FIU President Mark Rosenberg has marched in several Pride parades with the school’s student contingent, and both UM and FIU organize buses to give students as much access to the event as possible.
Charisse Mellison, a gay sophomore at FIU and an ambassador for the LGBTQA Initiatives department, has walked in the Pride parade and describes it as “a pretty great experience” that opens the door to meeting many different people.
Pride also plays a big role in strengthening LGBTQ students’ resolve. “There’s definitely a lot that we’re up against and I think it’s nice to really kind of focus our energies and come together,” said Mellison, age 20.
Nathalie Matas, an 18-year-old bisexual high school senior and co-president of the GSA at School for Advanced Studies Wolfson, said that “a lot of times [LGBTQ] students feel alone in their experience.”
For many, Matas said, Pride becomes “one of the few instances where those particular students get to interact with other queer people in an open and nonjudgmental place.”
Matas’ gay-straight alliance, like others throughout Miami-Dade, encourages LGBTQ students and allies to attend Pride. Previously, her school’s contingent marched with Safe Schools South Florida, waving a rainbow flag.
Tim V., the bisexual, trans president of Stonewall Pride Alliance at FIU, described some of the university’s Pride preparations, such as a non-alcoholic beverage table, along with transportation and breakfast committees that help send the students to the parade and festival. FIU also encourages its students to purchase different-color shirts and split into groups to form a human rainbow walking in the parade.
Tim, a 22-year-old senior who asked that his last name not be published, said he is concerned about student safety and comfort.
“When you go as a trans person, specifically a non-passing trans person, you have people look at you and make these assumptions about who you are and how you identify,” he said.
Miami Beach Gay Pride is a celebration of all things LGBT. For youngsters and others who are survivors of sexual assault, the festival can be a “very sexually charged” environment with a “focus on clubbing,” Tim said.
“It tends to be a very big event for people who are closeted in their daily lives, and that works great for cis gay people who are over 21,” he said. (Cis people identify with their birth-assigned genders.)
Miami Beach Gay Pride works closely with the Miami Beach Police and Fire departments to ensure the safety of the event, and there are safe zones set up at different points “in case someone feels uncomfortable,” says Cook, who urges students who feel uncomfortable to “take advantage of the dozens and dozens of organizations who would love to speak with you, love to help you answer your questions.”

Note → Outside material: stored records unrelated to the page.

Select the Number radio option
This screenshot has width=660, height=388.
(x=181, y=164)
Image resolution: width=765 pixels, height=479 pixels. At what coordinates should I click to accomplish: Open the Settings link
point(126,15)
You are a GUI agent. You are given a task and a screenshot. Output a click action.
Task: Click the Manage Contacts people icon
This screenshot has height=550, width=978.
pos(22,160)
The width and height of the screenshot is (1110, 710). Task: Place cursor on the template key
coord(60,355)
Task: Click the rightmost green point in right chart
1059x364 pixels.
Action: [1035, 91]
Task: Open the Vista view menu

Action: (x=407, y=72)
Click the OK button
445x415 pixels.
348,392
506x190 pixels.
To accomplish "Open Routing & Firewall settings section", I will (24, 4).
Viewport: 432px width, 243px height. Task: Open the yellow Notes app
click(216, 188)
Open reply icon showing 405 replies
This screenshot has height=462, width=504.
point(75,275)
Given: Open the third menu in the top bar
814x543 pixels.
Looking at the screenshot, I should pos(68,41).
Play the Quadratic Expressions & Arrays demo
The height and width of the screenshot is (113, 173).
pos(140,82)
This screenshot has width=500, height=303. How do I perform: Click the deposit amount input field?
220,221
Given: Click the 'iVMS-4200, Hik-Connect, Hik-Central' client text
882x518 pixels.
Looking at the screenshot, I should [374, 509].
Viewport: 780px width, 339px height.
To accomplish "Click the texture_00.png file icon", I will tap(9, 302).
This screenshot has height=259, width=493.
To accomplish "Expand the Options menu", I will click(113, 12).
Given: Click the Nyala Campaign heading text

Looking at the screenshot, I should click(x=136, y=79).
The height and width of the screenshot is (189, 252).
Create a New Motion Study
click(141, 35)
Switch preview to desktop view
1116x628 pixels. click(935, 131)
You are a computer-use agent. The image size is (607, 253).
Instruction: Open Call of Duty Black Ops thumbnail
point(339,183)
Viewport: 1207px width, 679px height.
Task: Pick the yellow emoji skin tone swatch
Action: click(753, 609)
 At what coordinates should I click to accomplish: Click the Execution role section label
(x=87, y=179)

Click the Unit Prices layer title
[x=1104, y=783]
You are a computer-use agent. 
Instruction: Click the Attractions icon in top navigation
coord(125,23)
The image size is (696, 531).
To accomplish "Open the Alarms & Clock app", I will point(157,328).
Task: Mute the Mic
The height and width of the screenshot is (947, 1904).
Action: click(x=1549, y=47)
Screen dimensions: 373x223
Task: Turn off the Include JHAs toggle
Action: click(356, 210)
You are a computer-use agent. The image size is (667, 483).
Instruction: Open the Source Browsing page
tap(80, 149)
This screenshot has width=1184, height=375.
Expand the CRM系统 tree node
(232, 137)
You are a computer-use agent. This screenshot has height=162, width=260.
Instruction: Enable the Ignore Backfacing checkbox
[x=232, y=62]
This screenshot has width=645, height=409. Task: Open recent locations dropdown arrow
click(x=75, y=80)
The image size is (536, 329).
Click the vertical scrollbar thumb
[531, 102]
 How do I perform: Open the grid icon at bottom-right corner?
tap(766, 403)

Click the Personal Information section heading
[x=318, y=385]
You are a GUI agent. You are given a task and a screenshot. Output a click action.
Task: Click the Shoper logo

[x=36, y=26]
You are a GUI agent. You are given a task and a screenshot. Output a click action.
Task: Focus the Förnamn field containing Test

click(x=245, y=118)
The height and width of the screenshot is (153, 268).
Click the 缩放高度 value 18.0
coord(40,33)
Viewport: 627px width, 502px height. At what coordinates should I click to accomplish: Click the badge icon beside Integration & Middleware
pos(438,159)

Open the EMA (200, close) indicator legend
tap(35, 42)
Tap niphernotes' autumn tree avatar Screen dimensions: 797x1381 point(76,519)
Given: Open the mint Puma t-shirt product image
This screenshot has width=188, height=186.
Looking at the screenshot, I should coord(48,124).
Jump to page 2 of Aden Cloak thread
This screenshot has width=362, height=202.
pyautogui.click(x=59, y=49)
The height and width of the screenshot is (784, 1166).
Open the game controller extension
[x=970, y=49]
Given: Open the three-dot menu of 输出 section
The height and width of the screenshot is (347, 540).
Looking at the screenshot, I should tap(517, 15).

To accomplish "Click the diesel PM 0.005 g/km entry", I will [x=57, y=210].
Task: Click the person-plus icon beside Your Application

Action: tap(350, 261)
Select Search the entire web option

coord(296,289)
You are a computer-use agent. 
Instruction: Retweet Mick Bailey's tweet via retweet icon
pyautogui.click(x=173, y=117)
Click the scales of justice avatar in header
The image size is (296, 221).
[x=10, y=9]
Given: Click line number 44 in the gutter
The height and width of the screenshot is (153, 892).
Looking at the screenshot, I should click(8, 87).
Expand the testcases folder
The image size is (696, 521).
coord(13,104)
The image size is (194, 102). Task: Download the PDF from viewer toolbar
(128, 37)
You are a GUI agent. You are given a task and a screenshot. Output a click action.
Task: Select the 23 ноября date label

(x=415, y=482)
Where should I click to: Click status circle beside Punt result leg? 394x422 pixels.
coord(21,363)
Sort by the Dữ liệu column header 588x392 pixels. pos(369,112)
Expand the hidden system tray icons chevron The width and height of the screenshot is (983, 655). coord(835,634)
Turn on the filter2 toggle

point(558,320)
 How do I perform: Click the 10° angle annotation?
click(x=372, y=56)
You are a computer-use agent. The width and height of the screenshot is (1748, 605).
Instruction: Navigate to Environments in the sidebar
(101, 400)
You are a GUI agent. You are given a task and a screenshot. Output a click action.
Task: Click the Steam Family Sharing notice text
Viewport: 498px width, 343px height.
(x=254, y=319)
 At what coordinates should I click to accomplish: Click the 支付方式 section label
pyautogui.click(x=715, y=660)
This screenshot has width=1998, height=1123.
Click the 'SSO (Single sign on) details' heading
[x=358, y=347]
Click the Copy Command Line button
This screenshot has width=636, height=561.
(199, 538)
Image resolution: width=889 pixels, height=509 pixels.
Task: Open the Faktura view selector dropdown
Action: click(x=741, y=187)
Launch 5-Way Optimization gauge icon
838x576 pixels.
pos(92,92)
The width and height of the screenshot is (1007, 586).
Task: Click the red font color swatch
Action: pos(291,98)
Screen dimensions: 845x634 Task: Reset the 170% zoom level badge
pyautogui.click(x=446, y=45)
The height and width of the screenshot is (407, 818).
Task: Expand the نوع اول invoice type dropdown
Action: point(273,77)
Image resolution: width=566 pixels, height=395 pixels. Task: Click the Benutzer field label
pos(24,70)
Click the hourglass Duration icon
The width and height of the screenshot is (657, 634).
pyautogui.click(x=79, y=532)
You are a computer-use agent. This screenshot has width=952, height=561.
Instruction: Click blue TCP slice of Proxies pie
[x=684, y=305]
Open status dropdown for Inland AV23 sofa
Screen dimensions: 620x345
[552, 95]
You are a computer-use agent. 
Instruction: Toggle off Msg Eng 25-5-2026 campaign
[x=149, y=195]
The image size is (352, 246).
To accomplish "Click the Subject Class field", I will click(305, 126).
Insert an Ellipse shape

Miami Beach Gay Pride free events
▪ Miami Beach Gay Pride week officially opens 6 p.m. Monday with the raising of the rainbow flag over Miami Beach City Hall, 1700 Convention Dr.
▪ Pride Lights the Night pays tribute to the victims, families, and friends of the Pulse Orlando nightclub shooting in June 2016. Buildings throughout the greater Miami area will light up in the colors of the LGBTQ rainbow flag at sunset through the weekend. At 8 p.m. Thursday, Pulse survivor Mario Pérez will flip the switch at Lincoln Road and Pennsylvania Avenue to light the facades of several buildings.
▪ Miami Beach Gay Pride Festival, noon to 10 p.m. Saturday at Lummus Park, 11th to 14th streets on Ocean Drive. Beach party with international DJs, exhibitors, community booths, family fun zone, food vendors and cash bars.
▪ Miami Beach Gay Pride Parade, noon to 2 p.m. Sunday along Ocean Drive from 5th to 15th streets. Featuring Ross Mathews, celebrity grand marshal; “Uncle” Johnny Pool, advocate marshal; and Liebe & Seth Gadinsky, ally marshals.
▪ Miami Beach Gay Pride Festival, noon to 10 p.m. Sunday at Lummus Park, 11th to 14th streets on Ocean Drive.